## [What this task involves]
Retype, word for word, every line from the one holding "You are a GUI" through the one holding "Task: Click the Diogenese username link" in the entries below, both included, and only those lines.

## [Information provided]
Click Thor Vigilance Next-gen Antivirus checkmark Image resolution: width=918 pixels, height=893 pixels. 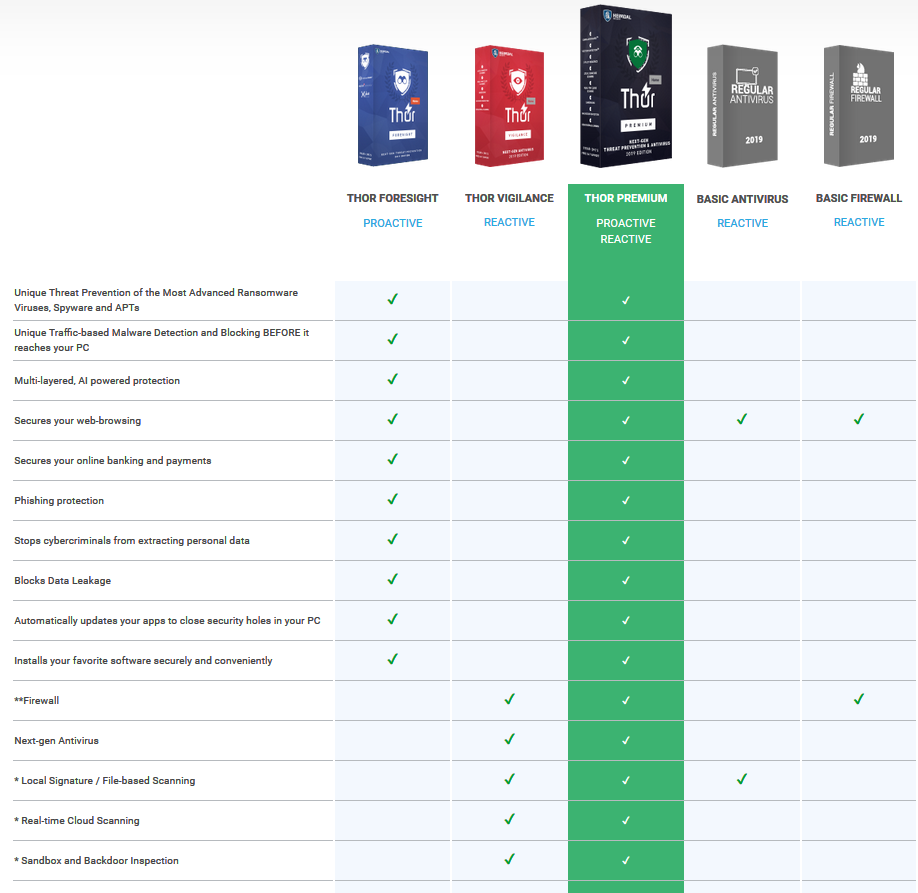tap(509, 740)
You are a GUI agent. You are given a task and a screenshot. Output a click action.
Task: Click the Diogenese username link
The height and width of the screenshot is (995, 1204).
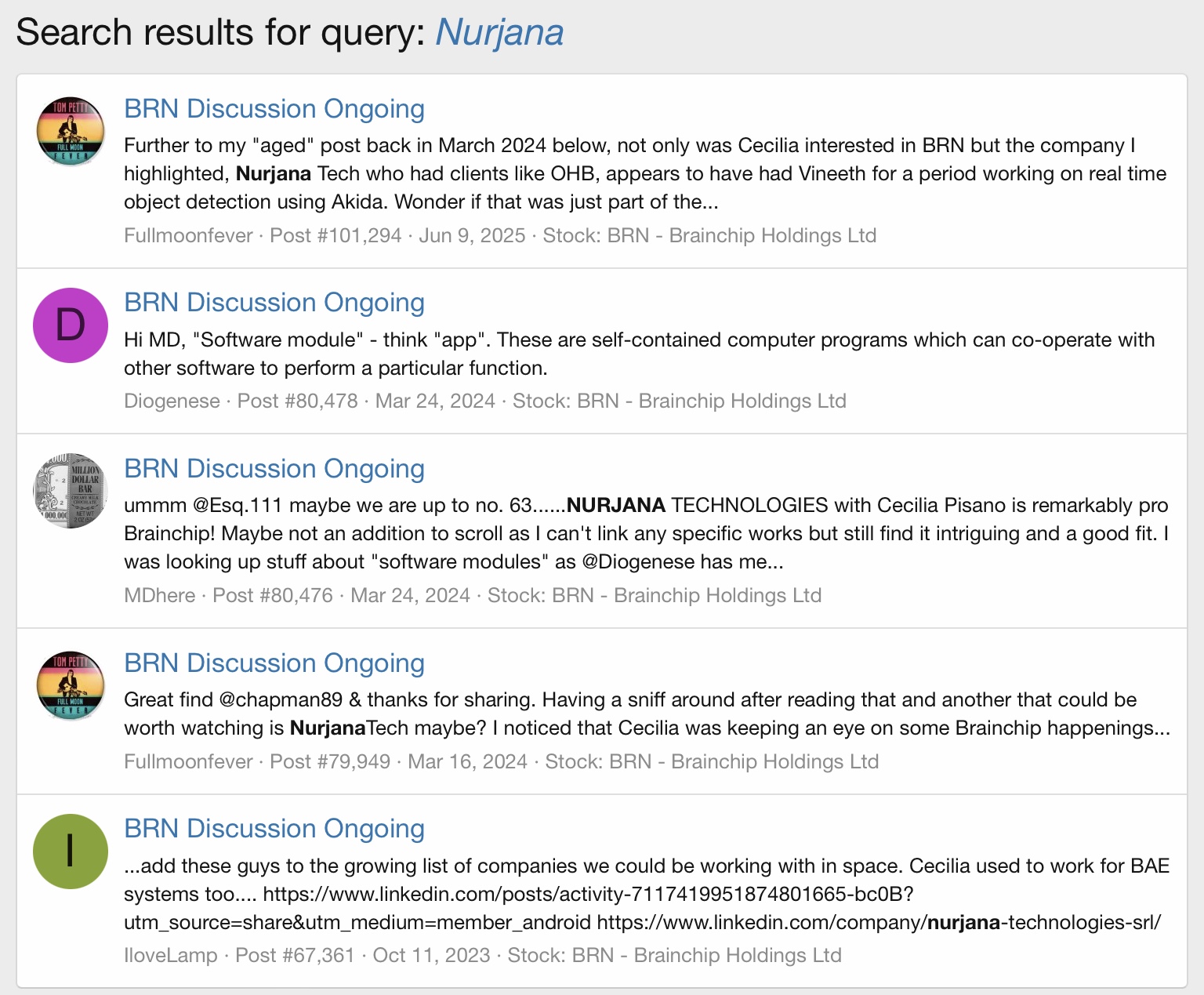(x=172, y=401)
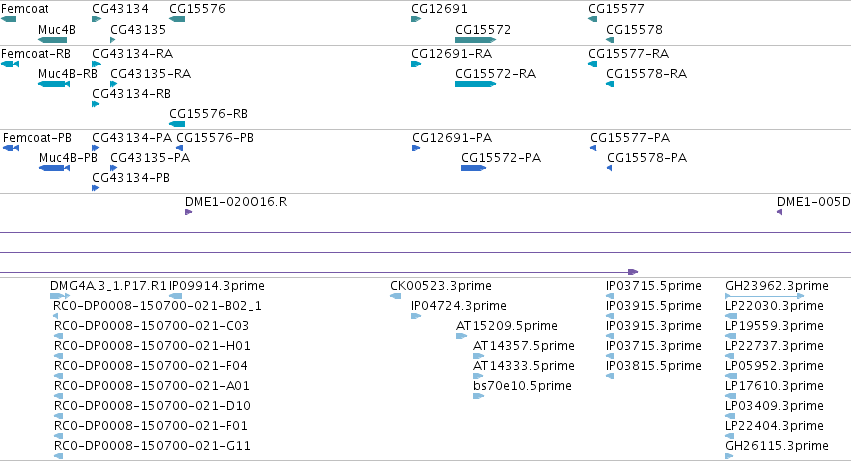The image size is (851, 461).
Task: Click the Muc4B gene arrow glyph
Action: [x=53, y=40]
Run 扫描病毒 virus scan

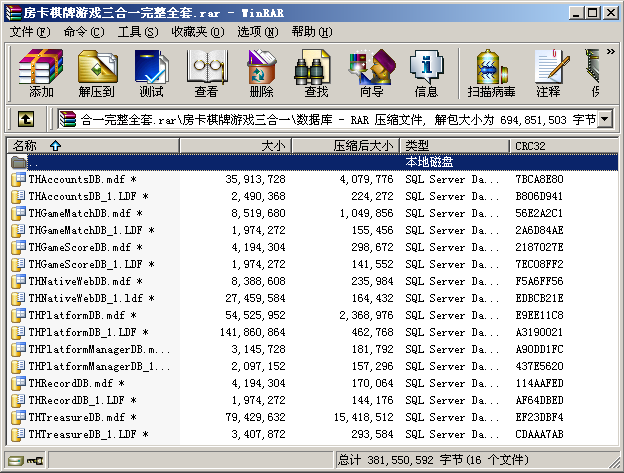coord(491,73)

...

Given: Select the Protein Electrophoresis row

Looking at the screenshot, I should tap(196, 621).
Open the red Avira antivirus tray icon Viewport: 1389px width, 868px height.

--

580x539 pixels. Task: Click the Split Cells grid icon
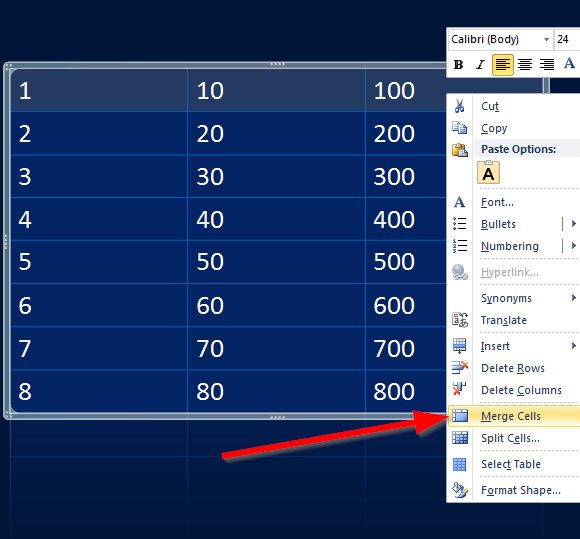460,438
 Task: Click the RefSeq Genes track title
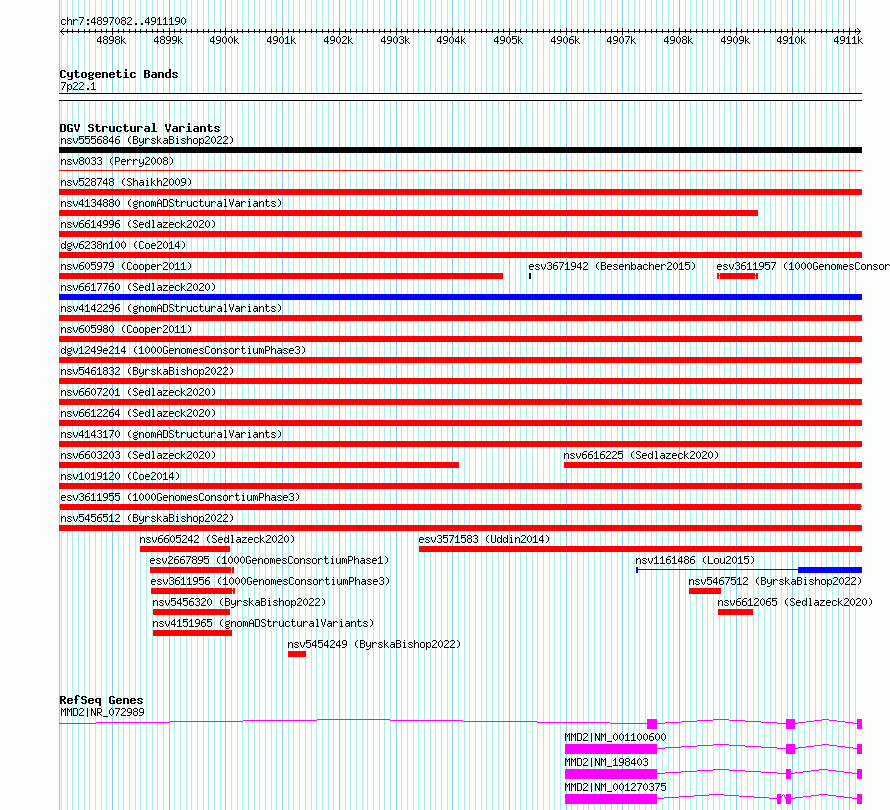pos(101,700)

## [Task response]
You are a GUI agent. You are given a task and a screenshot. Output a click action.
Task: Click the Diogenese username link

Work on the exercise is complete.